┏━━

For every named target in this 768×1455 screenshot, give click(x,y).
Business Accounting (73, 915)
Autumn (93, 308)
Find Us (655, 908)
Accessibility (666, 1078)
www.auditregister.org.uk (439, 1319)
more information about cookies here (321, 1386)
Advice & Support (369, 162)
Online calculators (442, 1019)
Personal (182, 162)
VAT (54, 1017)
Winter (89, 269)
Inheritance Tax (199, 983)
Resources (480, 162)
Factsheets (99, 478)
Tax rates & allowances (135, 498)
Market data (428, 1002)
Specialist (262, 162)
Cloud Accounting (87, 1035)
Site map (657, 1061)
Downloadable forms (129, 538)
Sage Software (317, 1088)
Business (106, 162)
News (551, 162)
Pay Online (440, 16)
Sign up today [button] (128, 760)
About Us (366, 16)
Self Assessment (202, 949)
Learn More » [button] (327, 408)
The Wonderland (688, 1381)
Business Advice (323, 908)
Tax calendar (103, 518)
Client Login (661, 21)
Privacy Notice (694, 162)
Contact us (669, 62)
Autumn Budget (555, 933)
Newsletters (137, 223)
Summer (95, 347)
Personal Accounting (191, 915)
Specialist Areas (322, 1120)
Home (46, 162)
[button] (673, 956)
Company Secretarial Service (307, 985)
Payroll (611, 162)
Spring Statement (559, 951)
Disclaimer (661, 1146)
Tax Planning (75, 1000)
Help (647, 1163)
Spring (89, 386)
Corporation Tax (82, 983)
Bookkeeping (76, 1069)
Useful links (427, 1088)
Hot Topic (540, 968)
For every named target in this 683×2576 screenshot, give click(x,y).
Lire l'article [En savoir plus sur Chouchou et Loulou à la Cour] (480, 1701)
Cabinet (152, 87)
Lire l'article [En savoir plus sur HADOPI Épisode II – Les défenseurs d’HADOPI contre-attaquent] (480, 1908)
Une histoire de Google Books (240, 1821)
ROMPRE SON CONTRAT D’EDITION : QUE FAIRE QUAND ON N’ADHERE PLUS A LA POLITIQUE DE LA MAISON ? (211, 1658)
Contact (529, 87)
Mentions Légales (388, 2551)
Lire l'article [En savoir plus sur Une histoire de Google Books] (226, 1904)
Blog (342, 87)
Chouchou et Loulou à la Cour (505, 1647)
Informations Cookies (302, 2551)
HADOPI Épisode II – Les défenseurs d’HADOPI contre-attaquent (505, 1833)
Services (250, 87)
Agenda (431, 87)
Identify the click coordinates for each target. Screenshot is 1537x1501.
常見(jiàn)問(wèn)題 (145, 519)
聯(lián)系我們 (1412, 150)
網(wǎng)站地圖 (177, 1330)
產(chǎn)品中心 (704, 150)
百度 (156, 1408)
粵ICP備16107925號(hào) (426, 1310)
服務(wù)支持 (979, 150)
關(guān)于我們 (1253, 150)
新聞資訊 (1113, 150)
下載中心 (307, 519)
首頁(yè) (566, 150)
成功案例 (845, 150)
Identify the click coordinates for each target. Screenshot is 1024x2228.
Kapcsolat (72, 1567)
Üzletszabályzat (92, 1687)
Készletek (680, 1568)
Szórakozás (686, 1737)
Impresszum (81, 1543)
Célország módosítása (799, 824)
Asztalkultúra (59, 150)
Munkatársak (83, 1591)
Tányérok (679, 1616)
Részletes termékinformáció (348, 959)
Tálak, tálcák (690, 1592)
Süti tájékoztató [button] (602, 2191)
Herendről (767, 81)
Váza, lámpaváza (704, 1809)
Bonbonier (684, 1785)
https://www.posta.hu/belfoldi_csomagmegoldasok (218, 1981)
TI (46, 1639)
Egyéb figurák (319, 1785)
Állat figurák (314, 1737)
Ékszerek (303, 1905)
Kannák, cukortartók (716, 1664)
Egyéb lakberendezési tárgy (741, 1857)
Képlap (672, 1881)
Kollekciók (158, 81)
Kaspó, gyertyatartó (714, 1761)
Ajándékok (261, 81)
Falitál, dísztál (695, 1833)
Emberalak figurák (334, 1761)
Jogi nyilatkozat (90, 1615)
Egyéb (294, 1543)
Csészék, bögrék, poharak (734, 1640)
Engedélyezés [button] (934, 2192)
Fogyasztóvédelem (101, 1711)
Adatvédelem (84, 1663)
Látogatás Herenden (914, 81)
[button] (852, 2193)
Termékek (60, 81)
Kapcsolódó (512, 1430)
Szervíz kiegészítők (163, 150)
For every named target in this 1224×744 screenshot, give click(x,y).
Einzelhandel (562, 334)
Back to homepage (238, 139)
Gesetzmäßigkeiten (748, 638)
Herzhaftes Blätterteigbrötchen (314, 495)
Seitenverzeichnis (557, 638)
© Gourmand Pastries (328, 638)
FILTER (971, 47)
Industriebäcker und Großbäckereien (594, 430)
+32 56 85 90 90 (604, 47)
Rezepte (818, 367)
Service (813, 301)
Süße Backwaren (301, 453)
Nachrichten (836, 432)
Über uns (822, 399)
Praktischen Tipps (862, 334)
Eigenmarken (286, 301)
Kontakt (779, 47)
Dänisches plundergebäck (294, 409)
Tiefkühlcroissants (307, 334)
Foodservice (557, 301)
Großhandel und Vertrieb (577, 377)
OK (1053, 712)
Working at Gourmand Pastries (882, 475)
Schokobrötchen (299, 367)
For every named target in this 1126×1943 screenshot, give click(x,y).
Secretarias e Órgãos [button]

┗━━

*Task description*
Lay out each line of the items above as a Markdown table with the columns No. and Line, numbering the rows in order and omitting blank lines.

*Reply*
| No. | Line |
|---|---|
| 1 | For every named target in this 768×1455 screenshot, give click(x,y). |
| 2 | Business Accounting (73, 915) |
| 3 | Autumn (93, 308) |
| 4 | Find Us (655, 908) |
| 5 | Accessibility (666, 1078) |
| 6 | www.auditregister.org.uk (439, 1319) |
| 7 | more information about cookies here (321, 1386) |
| 8 | Advice & Support (369, 162) |
| 9 | Online calculators (442, 1019) |
| 10 | Personal (182, 162) |
| 11 | VAT (54, 1017) |
| 12 | Winter (89, 269) |
| 13 | Inheritance Tax (199, 983) |
| 14 | Resources (480, 162) |
| 15 | Factsheets (99, 478) |
| 16 | Tax rates & allowances (135, 498) |
| 17 | Market data (428, 1002) |
| 18 | Specialist (262, 162) |
| 19 | Cloud Accounting (87, 1035) |
| 20 | Site map (657, 1061) |
| 21 | Downloadable forms (129, 538) |
| 22 | Sage Software (317, 1088) |
| 23 | Business (106, 162) |
| 24 | News (551, 162) |
| 25 | Pay Online (440, 16) |
| 26 | Sign up today [button] (128, 760) |
| 27 | About Us (366, 16) |
| 28 | Self Assessment (202, 949) |
| 29 | Learn More » [button] (327, 408) |
| 30 | The Wonderland (688, 1381) |
| 31 | Business Advice (323, 908) |
| 32 | Tax calendar (103, 518) |
| 33 | Client Login (661, 21) |
| 34 | Privacy Notice (694, 162) |
| 35 | Contact us (669, 62) |
| 36 | Autumn Budget (555, 933) |
| 37 | Newsletters (137, 223) |
| 38 | Summer (95, 347) |
| 39 | Personal Accounting (191, 915) |
| 40 | Specialist Areas (322, 1120) |
| 41 | Home (46, 162) |
| 42 | [button] (673, 956) |
| 43 | Company Secretarial Service (307, 985) |
| 44 | Payroll (611, 162) |
| 45 | Spring Statement (559, 951) |
| 46 | Disclaimer (661, 1146) |
| 47 | Tax Planning (75, 1000) |
| 48 | Help (647, 1163) |
| 49 | Spring (89, 386) |
| 50 | Corporation Tax (82, 983) |
| 51 | Bookkeeping (76, 1069) |
| 52 | Useful links (427, 1088) |
| 53 | Hot Topic (540, 968) |
| 54 | For every named target in this 683×2576 screenshot, give click(x,y). |
| 55 | Lire l'article [En savoir plus sur Chouchou et Loulou à la Cour] (480, 1701) |
| 56 | Cabinet (152, 87) |
| 57 | Lire l'article [En savoir plus sur HADOPI Épisode II – Les défenseurs d’HADOPI contre-attaquent] (480, 1908) |
| 58 | Une histoire de Google Books (240, 1821) |
| 59 | ROMPRE SON CONTRAT D’EDITION : QUE FAIRE QUAND ON N’ADHERE PLUS A LA POLITIQUE DE LA MAISON ? (211, 1658) |
| 60 | Contact (529, 87) |
| 61 | Mentions Légales (388, 2551) |
| 62 | Lire l'article [En savoir plus sur Une histoire de Google Books] (226, 1904) |
| 63 | Blog (342, 87) |
| 64 | Chouchou et Loulou à la Cour (505, 1647) |
| 65 | Informations Cookies (302, 2551) |
| 66 | HADOPI Épisode II – Les défenseurs d’HADOPI contre-attaquent (505, 1833) |
| 67 | Services (250, 87) |
| 68 | Agenda (431, 87) |
| 69 | Identify the click coordinates for each target. Screenshot is 1537x1501. |
| 70 | 常見(jiàn)問(wèn)題 (145, 519) |
| 71 | 聯(lián)系我們 (1412, 150) |
| 72 | 網(wǎng)站地圖 (177, 1330) |
| 73 | 產(chǎn)品中心 (704, 150) |
| 74 | 百度 (156, 1408) |
| 75 | 粵ICP備16107925號(hào) (426, 1310) |
| 76 | 服務(wù)支持 (979, 150) |
| 77 | 關(guān)于我們 (1253, 150) |
| 78 | 新聞資訊 (1113, 150) |
| 79 | 下載中心 (307, 519) |
| 80 | 首頁(yè) (566, 150) |
| 81 | 成功案例 (845, 150) |
| 82 | Identify the click coordinates for each target. Screenshot is 1024x2228. |
| 83 | Kapcsolat (72, 1567) |
| 84 | Üzletszabályzat (92, 1687) |
| 85 | Készletek (680, 1568) |
| 86 | Szórakozás (686, 1737) |
| 87 | Impresszum (81, 1543) |
| 88 | Célország módosítása (799, 824) |
| 89 | Asztalkultúra (59, 150) |
| 90 | Munkatársak (83, 1591) |
| 91 | Tányérok (679, 1616) |
| 92 | Részletes termékinformáció (348, 959) |
| 93 | Tálak, tálcák (690, 1592) |
| 94 | Süti tájékoztató [button] (602, 2191) |
| 95 | Herendről (767, 81) |
| 96 | Váza, lámpaváza (704, 1809) |
| 97 | Bonbonier (684, 1785) |
| 98 | https://www.posta.hu/belfoldi_csomagmegoldasok (218, 1981) |
| 99 | TI (46, 1639) |
| 100 | Egyéb figurák (319, 1785) |
| 101 | Állat figurák (314, 1737) |
| 102 | Ékszerek (303, 1905) |
| 103 | Kannák, cukortartók (716, 1664) |
| 104 | Egyéb lakberendezési tárgy (741, 1857) |
| 105 | Képlap (672, 1881) |
| 106 | Kollekciók (158, 81) |
| 107 | Kaspó, gyertyatartó (714, 1761) |
| 108 | Ajándékok (261, 81) |
| 109 | Falitál, dísztál (695, 1833) |
| 110 | Emberalak figurák (334, 1761) |
| 111 | Jogi nyilatkozat (90, 1615) |
| 112 | Egyéb (294, 1543) |
| 113 | Csészék, bögrék, poharak (734, 1640) |
| 114 | Engedélyezés [button] (934, 2192) |
| 115 | Fogyasztóvédelem (101, 1711) |
| 116 | Adatvédelem (84, 1663) |
| 117 | Látogatás Herenden (914, 81) |
| 118 | [button] (852, 2193) |
| 119 | Termékek (60, 81) |
| 120 | Kapcsolódó (512, 1430) |
| 121 | Szervíz kiegészítők (163, 150) |
| 122 | For every named target in this 1224×744 screenshot, give click(x,y). |
| 123 | Einzelhandel (562, 334) |
| 124 | Back to homepage (238, 139) |
| 125 | Gesetzmäßigkeiten (748, 638) |
| 126 | Herzhaftes Blätterteigbrötchen (314, 495) |
| 127 | Seitenverzeichnis (557, 638) |
| 128 | © Gourmand Pastries (328, 638) |
| 129 | FILTER (971, 47) |
| 130 | Industriebäcker und Großbäckereien (594, 430) |
| 131 | +32 56 85 90 90 (604, 47) |
| 132 | Rezepte (818, 367) |
| 133 | Service (813, 301) |
| 134 | Süße Backwaren (301, 453) |
| 135 | Nachrichten (836, 432) |
| 136 | Über uns (822, 399) |
| 137 | Praktischen Tipps (862, 334) |
| 138 | Eigenmarken (286, 301) |
| 139 | Kontakt (779, 47) |
| 140 | Dänisches plundergebäck (294, 409) |
| 141 | Tiefkühlcroissants (307, 334) |
| 142 | Foodservice (557, 301) |
| 143 | Großhandel und Vertrieb (577, 377) |
| 144 | OK (1053, 712) |
| 145 | Working at Gourmand Pastries (882, 475) |
| 146 | Schokobrötchen (299, 367) |
| 147 | For every named target in this 1126×1943 screenshot, give click(x,y). |
| 148 | Secretarias e Órgãos [button] |